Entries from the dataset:
—————

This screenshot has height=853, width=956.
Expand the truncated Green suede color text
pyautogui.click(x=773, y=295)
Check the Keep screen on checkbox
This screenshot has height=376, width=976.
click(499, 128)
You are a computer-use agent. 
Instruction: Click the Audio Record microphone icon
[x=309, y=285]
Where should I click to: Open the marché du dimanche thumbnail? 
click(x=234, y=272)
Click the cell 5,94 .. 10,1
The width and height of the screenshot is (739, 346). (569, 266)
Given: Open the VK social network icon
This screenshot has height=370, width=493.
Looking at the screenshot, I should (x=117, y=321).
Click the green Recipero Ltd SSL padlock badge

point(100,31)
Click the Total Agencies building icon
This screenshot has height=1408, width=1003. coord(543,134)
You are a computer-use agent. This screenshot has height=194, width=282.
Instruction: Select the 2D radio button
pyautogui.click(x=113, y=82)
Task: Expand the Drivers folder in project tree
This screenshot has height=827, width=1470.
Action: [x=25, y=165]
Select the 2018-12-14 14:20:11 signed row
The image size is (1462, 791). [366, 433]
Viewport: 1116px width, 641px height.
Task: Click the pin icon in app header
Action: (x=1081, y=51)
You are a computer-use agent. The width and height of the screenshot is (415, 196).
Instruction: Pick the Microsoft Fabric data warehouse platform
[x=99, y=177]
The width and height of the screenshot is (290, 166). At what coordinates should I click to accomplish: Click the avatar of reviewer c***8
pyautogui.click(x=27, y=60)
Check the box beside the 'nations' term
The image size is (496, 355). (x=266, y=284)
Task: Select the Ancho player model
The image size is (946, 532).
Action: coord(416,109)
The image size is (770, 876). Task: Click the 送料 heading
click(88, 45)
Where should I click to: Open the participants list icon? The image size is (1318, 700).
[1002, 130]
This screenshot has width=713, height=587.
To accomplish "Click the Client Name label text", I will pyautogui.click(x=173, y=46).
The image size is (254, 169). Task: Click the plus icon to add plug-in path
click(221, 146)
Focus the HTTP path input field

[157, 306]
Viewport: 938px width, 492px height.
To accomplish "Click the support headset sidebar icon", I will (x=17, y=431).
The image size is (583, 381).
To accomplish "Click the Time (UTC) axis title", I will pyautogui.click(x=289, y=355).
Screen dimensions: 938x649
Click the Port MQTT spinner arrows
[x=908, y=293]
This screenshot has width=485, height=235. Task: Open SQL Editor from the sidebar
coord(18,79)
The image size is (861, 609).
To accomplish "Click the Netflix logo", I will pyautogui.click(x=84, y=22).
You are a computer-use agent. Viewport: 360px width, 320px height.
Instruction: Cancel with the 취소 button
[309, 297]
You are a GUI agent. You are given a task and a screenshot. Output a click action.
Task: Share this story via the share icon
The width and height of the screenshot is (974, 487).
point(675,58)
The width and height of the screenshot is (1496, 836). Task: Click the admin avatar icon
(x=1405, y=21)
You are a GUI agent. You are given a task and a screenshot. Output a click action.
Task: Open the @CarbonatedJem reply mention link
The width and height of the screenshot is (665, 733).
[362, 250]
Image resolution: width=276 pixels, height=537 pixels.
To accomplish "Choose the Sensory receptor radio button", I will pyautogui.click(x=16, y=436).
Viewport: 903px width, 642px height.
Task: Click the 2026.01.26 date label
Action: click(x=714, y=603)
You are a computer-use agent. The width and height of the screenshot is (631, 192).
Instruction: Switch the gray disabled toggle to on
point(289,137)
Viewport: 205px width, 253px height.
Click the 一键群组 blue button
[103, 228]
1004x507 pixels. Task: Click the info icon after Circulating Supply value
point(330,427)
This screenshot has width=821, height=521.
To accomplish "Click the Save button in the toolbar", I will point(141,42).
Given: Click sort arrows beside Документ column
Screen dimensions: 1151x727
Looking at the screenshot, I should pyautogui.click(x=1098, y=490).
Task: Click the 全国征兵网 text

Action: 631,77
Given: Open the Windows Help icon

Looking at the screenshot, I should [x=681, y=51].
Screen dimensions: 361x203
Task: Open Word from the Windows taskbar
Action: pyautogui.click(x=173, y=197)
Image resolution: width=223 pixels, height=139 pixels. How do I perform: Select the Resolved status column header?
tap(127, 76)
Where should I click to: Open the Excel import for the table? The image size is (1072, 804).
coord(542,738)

—————

* WHAT YOU WILL DO:
Copy the lines above verbatim, beginning at the line that contains "Viewport: 205px width, 253px height." and stopping after the line that contains "point(330,427)".

* FULL OUTPUT:
Viewport: 205px width, 253px height.
Click the 一键群组 blue button
[103, 228]
1004x507 pixels. Task: Click the info icon after Circulating Supply value
point(330,427)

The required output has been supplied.